Relance du fret ferroviaire : comment transformer l’essai ?
La France est à la traîne en matière de fret ferroviaire, avec 9% du trafic de marchandises, loin derrière l’Allemagne (18%), l’Autriche (32%) et la Suisse (35%). Le modèle routier, plus compétitif et plus souple, reste ultra dominant.
Face aux engagements environnementaux, l’ambition du gouvernement est de doubler la part modale du rail pour le transport de marchandises, afin de revenir dans les standards européens… et au niveau national du début des années 2000. Cette ambition, même relative, est questionnée par des éléments conjoncturels, comme la grève contre la réforme des retraites ou la crise du Covid-19.
Les chargeurs s’intéressent de plus en plus à la solution ferroviaire.
Mais aussi par des enjeux plus structurels, relevés par la coalition 4F (Fret ferroviaire français du futur), regroupant les entreprises ferroviaires, les acteurs du combiné, les fabricants de wagons et les opérateurs de proximité : développement de terminaux, remise en état des capillaires et des voies de services, aides à l’exploitation de 200 M€ par an (subventions au wagon isolé, baisse des péages…), meilleure gestion des sillons, construction du contournement ferroviaire de Lyon… Le coût de ces solutions est évalué à 15 Md€ sur 10 ans. En juillet 2020, le Premier ministre Jean Castex a donné des premiers gages, en annonçant la réouverture de trois autoroutes ferroviaires (Bayonne-Cherbourg, Sète-Calais et Perpignan-Rungis), ainsi que la gratuité des péages en 2020 sur les sillons empruntés par les trains et la division de leur prix par deux jusqu’à fin 2021.

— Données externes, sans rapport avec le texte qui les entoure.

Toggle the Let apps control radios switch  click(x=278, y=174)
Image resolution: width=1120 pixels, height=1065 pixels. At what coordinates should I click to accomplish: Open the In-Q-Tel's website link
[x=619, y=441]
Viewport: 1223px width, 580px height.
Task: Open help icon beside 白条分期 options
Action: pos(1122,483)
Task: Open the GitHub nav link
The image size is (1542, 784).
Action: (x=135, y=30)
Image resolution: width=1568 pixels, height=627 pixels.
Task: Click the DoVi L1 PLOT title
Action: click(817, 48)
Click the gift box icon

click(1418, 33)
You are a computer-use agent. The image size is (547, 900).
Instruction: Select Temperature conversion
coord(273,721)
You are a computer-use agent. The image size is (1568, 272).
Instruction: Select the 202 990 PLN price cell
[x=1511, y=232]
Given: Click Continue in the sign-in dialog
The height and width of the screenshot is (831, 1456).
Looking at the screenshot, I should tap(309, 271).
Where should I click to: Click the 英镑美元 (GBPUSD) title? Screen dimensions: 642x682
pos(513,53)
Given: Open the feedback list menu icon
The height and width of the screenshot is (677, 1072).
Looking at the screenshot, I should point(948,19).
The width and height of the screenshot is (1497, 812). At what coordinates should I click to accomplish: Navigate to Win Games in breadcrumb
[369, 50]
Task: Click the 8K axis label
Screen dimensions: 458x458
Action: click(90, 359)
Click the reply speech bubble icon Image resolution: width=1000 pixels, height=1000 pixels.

Réintroduire la mixité et élaborer une stratégie de hubs logistiques
Un premier geste, mais il faut aller plus loin, face à l’ampleur du défi. Michel Colombié, président de l’Observatoire régional des transports Occitanie, plaide par exemple pour des solutions mixtes fret et voyageur. « La SNCF a abandonné la mixité. Amazon et La Poste n’utilisent pas du tout le fret ferroviaire. Or, les colis, un marché en progression de 30% par an, pourraient tout à fait s’intégrer dans des wagons de voyageurs, dans une logique d’optimisation de l’exploitation. » Il alerte également sur les retards pris en matière numérique. « Il faut automatiser les procédures de contrôle. Le réseau dépend trop de vieilles technologies. La comparaison avec les check-up des avions par des calculateurs n’est pas à l’avantage de Fret SNCF… » Autre chantier à enclencher sans tarder, « l’élaboration d’une stratégie globale de plateformes logistiques. La France manque de vrais hubs pour faire du report modal. La complexité administrative pour faire aboutir ces équipements indispensables devient un enjeu clé », décrypte Michel Colombié. L’organisation du transport ferroviaire est encore trop lourde, déphasée par rapport au temps entrepreneurial, pour être compétitive. « Un opérateur ferroviaire doit déposer ses sillons un an à l’avance. Et quand les sillons sont validés, il faut les payer. Difficile d’être agile avec un processus aussi lourd. Sans compter que la structure gestionnaire n’est pas indépendante… » Des changements profonds pourraient intervenir, pour la simple et bonne raison qu’il n’y a plus le choix. « Les chargeurs réfléchissent de plus en plus à la façon de transporter les remorques et conteneurs par voie ferroviaire, observe Olivier Carmès, directeur du port de Sète. Les solutions sont certes longues à mettre en place, mais une fois qu’elles le sont, les trafics deviennent réguliers ». « La transition écologique en matière de fret ne pourra passer que par le ferroviaire », renchérit Franck Dupont, associé du cimentier Cem’In’Eu.